**WORK TO COMPLETE**. Copy the data from the line holding "Mark the bullet point before the paragraph" through the line holding "click(x=416, y=340)", inclusive, with nothing else. Multiply each click coordinate in the answers by 2.1 and round to whole numbers, halves up, keeping every other line as it is.

**DATASET RECORDS**.

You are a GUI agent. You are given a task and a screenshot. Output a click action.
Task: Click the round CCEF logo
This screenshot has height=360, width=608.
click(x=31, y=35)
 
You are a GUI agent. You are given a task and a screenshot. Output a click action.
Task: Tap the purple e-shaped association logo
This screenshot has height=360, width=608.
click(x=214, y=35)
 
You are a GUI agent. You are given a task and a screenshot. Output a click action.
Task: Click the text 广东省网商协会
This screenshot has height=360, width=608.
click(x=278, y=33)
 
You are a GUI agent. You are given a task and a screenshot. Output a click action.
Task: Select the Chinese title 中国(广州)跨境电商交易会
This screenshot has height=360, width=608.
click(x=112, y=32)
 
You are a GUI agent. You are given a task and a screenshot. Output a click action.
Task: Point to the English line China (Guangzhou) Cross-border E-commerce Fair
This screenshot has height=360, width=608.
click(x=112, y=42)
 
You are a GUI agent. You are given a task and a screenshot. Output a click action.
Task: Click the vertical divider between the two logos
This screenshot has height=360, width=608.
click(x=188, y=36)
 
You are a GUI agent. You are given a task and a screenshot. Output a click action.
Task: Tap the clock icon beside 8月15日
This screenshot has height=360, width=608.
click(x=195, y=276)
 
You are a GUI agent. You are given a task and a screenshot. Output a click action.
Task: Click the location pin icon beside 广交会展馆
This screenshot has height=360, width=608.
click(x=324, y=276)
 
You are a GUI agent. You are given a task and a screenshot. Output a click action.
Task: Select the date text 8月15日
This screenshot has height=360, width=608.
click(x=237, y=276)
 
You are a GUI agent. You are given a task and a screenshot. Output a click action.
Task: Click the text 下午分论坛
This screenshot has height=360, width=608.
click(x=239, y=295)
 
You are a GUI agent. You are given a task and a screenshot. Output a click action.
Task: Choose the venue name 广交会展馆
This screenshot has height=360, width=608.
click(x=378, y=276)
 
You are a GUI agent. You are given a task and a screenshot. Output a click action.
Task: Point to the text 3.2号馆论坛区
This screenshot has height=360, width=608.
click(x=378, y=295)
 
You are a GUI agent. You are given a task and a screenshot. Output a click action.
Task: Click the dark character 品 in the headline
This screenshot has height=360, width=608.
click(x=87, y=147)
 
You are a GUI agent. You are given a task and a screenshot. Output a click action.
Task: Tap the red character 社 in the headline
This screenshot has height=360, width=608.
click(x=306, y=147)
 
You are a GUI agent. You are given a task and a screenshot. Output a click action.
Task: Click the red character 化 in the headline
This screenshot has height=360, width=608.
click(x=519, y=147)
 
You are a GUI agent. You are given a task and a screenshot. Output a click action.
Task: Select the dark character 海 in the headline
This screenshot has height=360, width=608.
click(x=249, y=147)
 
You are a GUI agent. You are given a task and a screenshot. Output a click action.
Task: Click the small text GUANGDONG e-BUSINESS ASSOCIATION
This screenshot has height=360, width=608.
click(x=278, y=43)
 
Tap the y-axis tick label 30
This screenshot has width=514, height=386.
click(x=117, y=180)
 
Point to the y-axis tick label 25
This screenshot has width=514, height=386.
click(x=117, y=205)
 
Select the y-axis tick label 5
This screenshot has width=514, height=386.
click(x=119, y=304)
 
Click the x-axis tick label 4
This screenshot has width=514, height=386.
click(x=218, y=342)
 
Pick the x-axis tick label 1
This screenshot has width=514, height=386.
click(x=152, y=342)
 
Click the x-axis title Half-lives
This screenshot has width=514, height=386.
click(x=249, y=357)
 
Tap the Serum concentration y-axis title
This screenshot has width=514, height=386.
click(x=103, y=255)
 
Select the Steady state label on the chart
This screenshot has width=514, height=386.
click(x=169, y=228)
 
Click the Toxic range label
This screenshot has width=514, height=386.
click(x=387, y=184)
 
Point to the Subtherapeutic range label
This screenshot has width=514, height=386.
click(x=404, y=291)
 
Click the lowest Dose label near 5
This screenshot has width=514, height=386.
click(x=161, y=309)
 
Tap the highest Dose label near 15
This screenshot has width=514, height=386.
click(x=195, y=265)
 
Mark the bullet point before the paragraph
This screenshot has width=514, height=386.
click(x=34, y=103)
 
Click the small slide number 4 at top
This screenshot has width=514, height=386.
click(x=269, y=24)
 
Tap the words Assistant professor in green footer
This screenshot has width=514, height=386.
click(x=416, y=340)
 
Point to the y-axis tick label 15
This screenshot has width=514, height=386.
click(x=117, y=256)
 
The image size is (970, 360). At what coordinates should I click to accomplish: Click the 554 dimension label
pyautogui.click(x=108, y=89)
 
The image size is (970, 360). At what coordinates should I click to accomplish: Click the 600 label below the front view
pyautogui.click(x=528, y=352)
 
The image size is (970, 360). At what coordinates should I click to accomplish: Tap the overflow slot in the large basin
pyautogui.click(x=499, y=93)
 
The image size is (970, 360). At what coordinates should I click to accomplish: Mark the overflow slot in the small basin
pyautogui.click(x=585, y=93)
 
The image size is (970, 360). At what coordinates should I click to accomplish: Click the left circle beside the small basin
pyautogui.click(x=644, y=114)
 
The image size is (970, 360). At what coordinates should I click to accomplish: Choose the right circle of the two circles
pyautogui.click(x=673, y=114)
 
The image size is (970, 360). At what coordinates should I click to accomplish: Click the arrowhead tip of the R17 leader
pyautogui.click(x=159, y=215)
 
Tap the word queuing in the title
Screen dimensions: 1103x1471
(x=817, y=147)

==

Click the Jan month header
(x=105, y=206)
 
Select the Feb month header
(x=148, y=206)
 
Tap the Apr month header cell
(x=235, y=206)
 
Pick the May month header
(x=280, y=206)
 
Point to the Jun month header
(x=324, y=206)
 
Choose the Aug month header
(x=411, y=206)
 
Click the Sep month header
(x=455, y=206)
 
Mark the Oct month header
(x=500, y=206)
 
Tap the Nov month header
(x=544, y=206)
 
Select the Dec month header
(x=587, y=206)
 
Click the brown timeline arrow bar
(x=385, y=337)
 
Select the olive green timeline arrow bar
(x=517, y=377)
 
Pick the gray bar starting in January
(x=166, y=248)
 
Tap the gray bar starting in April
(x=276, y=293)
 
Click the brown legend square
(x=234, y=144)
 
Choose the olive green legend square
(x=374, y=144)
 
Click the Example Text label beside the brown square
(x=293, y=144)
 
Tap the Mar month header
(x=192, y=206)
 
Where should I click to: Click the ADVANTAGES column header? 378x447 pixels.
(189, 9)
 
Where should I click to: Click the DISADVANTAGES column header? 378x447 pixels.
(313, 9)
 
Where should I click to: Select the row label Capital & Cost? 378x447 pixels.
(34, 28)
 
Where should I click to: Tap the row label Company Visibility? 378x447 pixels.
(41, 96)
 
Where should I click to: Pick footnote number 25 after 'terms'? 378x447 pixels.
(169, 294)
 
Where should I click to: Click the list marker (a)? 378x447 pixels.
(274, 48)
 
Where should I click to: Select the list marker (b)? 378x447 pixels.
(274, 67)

**RESPONSE FOR THIS EXERCISE**.
Mark the bullet point before the paragraph
This screenshot has width=514, height=386.
click(x=71, y=216)
 
Click the small slide number 4 at top
This screenshot has width=514, height=386.
click(x=565, y=50)
 
Tap the words Assistant professor in green footer
This screenshot has width=514, height=386.
click(x=874, y=714)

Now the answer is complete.